→ Task statement:
In the listing, starting with the line containing "Click the Save" and going on through the line containing "Select the cell", switch "eye" to "lock" and write out those lines again with nothing else changed.

Records
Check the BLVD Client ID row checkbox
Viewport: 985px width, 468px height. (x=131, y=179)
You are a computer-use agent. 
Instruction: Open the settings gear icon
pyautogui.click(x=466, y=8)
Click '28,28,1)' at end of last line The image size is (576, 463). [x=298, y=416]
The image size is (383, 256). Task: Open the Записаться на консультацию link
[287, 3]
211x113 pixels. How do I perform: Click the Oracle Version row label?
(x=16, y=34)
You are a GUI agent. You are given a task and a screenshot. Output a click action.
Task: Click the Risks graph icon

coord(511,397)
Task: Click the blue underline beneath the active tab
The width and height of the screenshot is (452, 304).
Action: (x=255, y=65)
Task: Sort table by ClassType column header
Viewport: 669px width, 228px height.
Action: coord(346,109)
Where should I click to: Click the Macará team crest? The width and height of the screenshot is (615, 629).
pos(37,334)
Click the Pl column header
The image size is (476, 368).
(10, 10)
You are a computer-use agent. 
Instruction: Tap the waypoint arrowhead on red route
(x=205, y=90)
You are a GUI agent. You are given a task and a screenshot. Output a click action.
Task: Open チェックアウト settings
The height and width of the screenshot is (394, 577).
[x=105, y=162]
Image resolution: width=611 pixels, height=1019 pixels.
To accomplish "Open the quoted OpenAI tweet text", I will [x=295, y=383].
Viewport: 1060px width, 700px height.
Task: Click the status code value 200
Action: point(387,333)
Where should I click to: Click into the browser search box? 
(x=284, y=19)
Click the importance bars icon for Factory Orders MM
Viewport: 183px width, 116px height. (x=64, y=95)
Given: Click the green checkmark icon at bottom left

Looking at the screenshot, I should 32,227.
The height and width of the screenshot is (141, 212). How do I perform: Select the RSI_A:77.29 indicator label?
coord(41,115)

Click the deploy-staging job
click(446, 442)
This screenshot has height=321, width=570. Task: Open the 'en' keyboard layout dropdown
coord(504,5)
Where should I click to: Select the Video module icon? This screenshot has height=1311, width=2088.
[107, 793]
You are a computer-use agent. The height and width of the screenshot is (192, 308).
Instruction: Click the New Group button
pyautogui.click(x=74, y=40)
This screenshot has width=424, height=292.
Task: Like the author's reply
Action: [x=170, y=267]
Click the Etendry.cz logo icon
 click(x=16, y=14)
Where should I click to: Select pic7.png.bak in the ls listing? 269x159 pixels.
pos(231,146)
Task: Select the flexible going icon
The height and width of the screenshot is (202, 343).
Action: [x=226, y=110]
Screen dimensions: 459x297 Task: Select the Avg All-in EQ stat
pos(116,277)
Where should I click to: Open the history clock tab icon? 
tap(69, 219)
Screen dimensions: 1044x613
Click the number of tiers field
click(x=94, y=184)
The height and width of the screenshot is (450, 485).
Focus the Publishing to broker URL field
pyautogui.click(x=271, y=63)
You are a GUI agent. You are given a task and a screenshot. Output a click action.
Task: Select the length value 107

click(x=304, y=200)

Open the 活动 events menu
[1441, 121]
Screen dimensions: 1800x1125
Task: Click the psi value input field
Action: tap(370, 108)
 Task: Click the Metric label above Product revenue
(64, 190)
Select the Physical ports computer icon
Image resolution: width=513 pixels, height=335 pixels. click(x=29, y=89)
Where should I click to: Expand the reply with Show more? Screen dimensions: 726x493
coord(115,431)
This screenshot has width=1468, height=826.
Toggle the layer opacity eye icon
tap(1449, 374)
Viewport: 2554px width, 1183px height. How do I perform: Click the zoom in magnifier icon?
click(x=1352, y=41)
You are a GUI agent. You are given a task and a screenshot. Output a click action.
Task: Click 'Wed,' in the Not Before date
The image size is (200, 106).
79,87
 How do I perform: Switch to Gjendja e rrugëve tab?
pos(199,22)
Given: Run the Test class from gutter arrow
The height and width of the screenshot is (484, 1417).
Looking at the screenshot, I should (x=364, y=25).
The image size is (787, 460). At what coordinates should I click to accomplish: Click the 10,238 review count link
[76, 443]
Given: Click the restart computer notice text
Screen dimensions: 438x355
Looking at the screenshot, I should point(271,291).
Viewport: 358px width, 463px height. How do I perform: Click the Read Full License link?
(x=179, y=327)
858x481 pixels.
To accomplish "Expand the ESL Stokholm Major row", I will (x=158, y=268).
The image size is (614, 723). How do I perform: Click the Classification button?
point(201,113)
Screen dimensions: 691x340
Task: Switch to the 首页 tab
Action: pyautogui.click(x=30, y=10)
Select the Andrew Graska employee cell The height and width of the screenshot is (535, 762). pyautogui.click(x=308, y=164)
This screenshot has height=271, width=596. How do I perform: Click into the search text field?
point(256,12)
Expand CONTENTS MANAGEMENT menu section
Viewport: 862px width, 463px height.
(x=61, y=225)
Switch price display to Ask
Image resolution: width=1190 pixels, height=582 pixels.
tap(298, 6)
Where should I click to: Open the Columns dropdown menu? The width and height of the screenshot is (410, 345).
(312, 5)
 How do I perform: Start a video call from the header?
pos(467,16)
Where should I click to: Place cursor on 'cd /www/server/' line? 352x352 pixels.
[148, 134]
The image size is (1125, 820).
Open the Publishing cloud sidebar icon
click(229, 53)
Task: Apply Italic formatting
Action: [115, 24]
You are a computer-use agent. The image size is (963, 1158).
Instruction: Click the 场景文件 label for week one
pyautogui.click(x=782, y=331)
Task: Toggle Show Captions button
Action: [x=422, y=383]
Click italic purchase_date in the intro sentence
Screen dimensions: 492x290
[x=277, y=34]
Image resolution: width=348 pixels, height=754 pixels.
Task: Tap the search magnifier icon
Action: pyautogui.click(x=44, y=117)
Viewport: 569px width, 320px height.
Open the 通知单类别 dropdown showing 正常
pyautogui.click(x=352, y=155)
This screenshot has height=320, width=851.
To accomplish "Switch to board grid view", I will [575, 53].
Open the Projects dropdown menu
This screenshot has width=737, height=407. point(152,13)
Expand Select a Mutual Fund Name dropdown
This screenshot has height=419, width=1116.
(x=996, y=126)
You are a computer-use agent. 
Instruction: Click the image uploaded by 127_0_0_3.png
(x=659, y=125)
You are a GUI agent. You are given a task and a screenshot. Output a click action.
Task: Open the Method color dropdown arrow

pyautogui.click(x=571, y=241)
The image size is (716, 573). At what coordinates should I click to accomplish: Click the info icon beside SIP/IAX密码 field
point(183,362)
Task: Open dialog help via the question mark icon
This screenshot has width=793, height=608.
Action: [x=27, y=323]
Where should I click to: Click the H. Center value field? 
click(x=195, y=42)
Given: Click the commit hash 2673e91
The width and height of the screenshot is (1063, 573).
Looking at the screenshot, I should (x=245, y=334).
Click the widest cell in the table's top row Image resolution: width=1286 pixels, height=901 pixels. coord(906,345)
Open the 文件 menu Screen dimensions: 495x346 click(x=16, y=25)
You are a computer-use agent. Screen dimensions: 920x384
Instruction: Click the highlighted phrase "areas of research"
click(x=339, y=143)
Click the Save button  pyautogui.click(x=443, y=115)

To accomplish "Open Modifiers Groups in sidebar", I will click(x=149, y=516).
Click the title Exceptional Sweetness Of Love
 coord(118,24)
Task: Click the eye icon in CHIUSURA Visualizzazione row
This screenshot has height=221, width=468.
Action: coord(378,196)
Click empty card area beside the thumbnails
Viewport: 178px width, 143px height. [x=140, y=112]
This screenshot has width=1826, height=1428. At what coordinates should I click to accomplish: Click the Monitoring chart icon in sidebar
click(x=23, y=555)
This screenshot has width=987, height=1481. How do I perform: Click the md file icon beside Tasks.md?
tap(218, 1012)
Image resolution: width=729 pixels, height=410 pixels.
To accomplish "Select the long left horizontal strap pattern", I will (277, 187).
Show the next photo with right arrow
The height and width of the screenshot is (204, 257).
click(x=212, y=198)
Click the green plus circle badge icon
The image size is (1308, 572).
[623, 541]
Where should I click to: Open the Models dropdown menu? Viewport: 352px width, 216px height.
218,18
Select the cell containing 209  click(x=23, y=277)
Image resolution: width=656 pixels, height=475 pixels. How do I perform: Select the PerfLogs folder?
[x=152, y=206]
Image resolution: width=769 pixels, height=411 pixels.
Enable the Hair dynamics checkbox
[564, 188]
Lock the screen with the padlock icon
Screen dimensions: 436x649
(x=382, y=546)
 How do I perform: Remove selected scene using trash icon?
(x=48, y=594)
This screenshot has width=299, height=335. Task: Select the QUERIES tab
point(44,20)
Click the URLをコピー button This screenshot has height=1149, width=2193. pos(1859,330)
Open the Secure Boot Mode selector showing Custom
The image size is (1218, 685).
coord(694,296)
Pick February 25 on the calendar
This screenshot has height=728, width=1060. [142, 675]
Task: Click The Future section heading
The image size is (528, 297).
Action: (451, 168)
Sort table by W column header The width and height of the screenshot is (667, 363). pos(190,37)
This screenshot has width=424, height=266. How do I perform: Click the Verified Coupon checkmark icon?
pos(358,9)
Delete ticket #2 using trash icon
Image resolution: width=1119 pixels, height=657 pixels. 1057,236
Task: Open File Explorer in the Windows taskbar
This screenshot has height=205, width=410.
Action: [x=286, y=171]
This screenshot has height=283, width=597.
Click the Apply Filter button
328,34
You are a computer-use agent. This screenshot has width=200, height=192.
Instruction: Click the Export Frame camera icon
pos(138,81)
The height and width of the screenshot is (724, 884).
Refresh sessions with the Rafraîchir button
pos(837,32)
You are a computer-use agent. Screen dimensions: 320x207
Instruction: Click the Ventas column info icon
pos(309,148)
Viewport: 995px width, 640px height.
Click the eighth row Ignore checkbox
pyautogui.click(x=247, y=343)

→ Response to this exercise:
Click the Save button  pyautogui.click(x=443, y=115)

To accomplish "Open Modifiers Groups in sidebar", I will click(x=149, y=516).
Click the title Exceptional Sweetness Of Love
 coord(118,24)
Task: Click the lock icon in CHIUSURA Visualizzazione row
This screenshot has height=221, width=468.
Action: coord(378,196)
Click empty card area beside the thumbnails
Viewport: 178px width, 143px height. [x=140, y=112]
This screenshot has width=1826, height=1428. At what coordinates should I click to accomplish: Click the Monitoring chart icon in sidebar
click(x=23, y=555)
This screenshot has width=987, height=1481. How do I perform: Click the md file icon beside Tasks.md?
tap(218, 1012)
Image resolution: width=729 pixels, height=410 pixels.
To accomplish "Select the long left horizontal strap pattern", I will (277, 187).
Show the next photo with right arrow
The height and width of the screenshot is (204, 257).
click(x=212, y=198)
Click the green plus circle badge icon
The image size is (1308, 572).
[623, 541]
Where should I click to: Open the Models dropdown menu? Viewport: 352px width, 216px height.
218,18
Select the cell containing 209  click(x=23, y=277)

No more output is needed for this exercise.